Villanova came out swinging in Wednesday night's Big East battle against West Virginia, and the Mountaineers folded like Glass Joe in the old Punch-Out! video game.

If a game can be over by the first media timeout of the game, this one was. The Wildcats played hard, if not particularly well, early on, and WVU failed to respond at all. The Mountaineers didn't score until almost four minutes had elapsed, went down quickly by ten, and didn't show one bit of the tough defensive play they had evinced against Rutgers and Seton Hall in their past two games. If, as head coach Bob Huggins said earlier this week, that West Virginia is not afraid to go play on the road, it certainly showed that it hasn't figured out how to do so successfully.

West Virginia's puzzling lack of effort in this contest was evident from the start. The Mountaineers threw passes away and had more turnovers in 11 minutes than it did in an entire game a week earlier. It didn't fight through screens, and allowed Villanova open and uncontested jumpers that a middle school team would be hard-pressed to miss. It allowed a Villanova player to reach his career high in points just 16 minutes into the game, and let the Wildcats run up an embarrassing 24-point margin at the half with exactly no contributions from its best player.

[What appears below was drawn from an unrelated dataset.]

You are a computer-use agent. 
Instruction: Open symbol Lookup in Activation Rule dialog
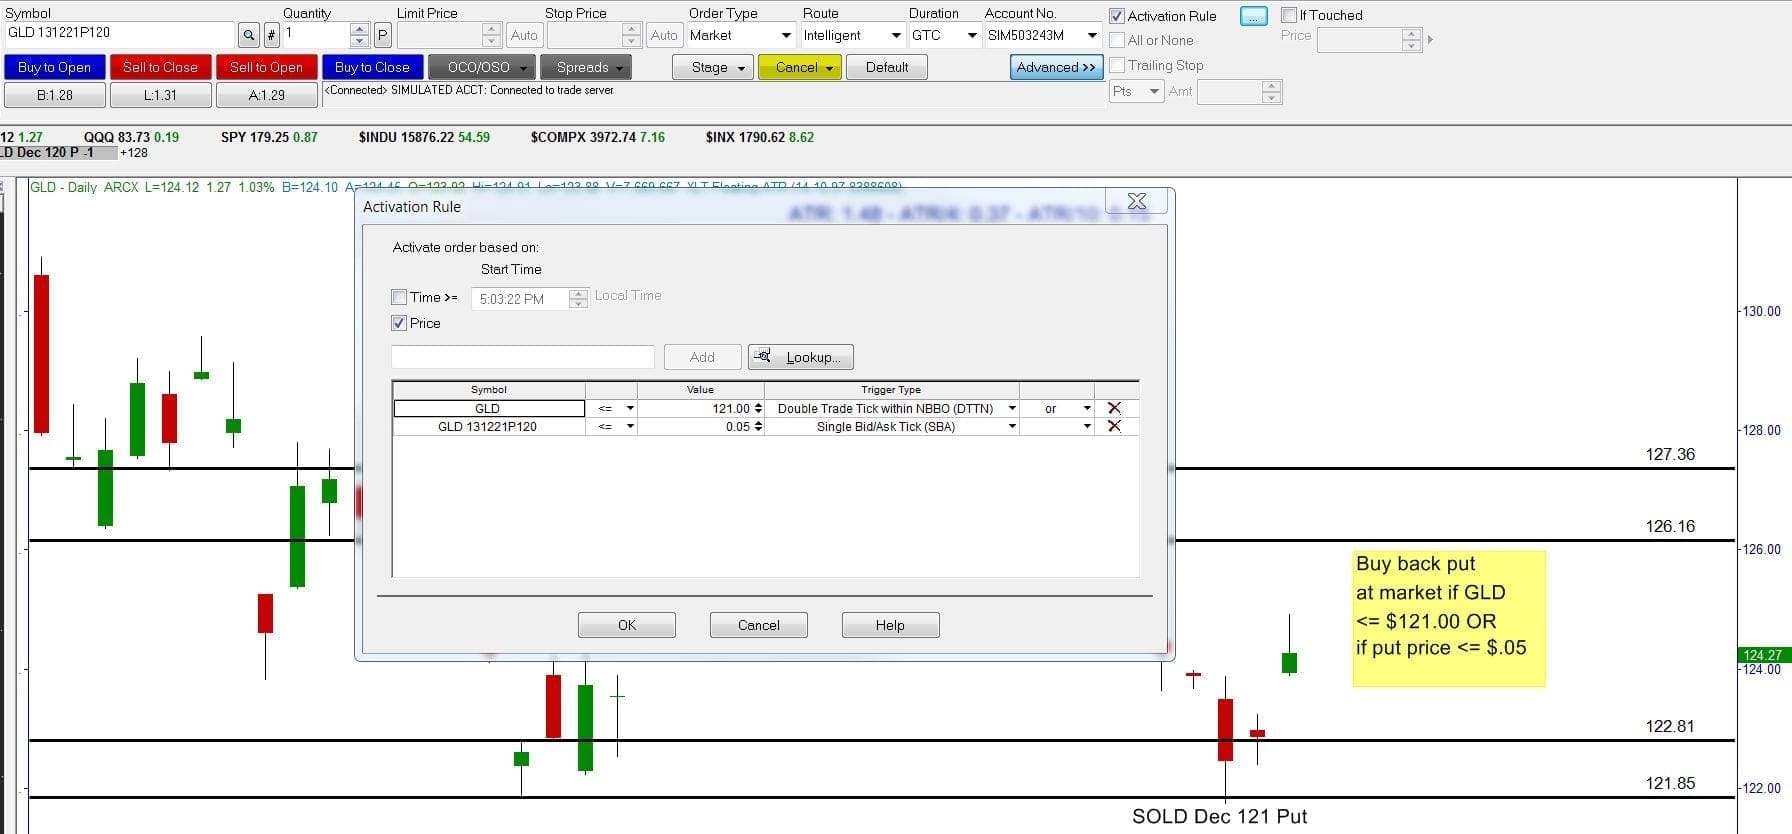click(x=801, y=357)
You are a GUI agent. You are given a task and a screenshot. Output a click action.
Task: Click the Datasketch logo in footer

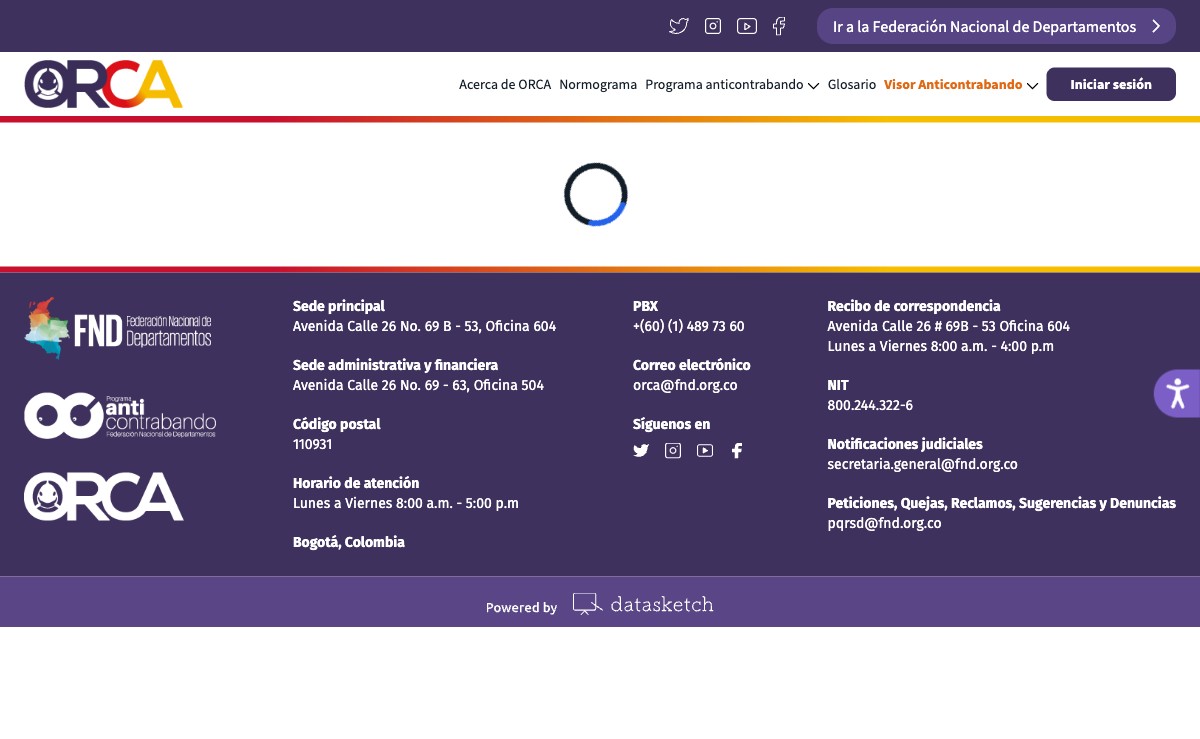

This wasn't just a case of a team having an off night. West Virginia had one of those against Cincinnati earlier this year, but in that game the sense was there that the Mountaineers were at least giving their best effort. In this one, the evidence of that was much harder to find. Among the uglier events:

  • WVU twice committed a defensive foul with one second remaining on the shot clock

  • The Mountaineers were 2-5 from the free throw line in the first half, and were incredibly tentative around the hoop. WVU finished 12-20 from the line, but were just 2-20 from behind the three point line, where it was perfectly happy to gun up futile tries rather than try to get back into the game with more physical play at the rim.

  • WVU's biggest scoring run was a 5-0 spurt to start the second half. Villanova head coach Jay Wright called a timeout at that point, but it was about as necessary as building the Boulder Dam to contain a spilled cup of water.

  • The Mountaineers were consistently outhustled and physically dominated by the homestanding Wildcats.

    Perhaps the most disturbing item to again come into view was the lack of leadership for the Mountaineers. As WVU fell further and further behind, there was no fire or motion from anyone in a blue jersey. While it's true that some of West Virginia's players aren't of that type, this was a game that screamed out for someone to take control, score a couple of baskets and make a big defensive play. However, the Mountaineers just don't have a player of that sort on this team. When this team gets hit, when it gets challenged, when crunch time comes, it usually doesn't have an answer. That's part of the lack of toughness that Huggins has mentioned frequently this year, and it was on display in spades again in this contest.

    "They wanted it more than we did," Huggins said of the game. "We had a great walkthrough today, and I thought we were ready to play. I hadn't seen [Villanova] be that physical.

    Huggins lamented a lack of accountability by his players.

    "They run these crosses and we are just going to switch them," Huggins explained. "We work on it every day in practice and in breakdown for 20 minutes and in team for 20 minutes. We spend 80 minutes working on it. But then we have two guys guarding one, and leave another wide open. And we [act surprised] that they screen us. And we'll say, 'That's not my guy.' They just really wanted it more than we did. and it was evident from the start of the game. I told the guys that they moved better in the walkthrough than we did in the game."

    With all that said, WVU somehow still has a chance to earn an NCAA at-large bid. However, to do so, it will have to defeat either Connecticut or Pitt in the regular season, or win at least two games, and possibly three, in the Big East tournament. With only two wins by fewer than ten points this year, the Mountaineers haven't shown the ability to gut out close wins this year. They will have to reverse that in order to be in the field of 65.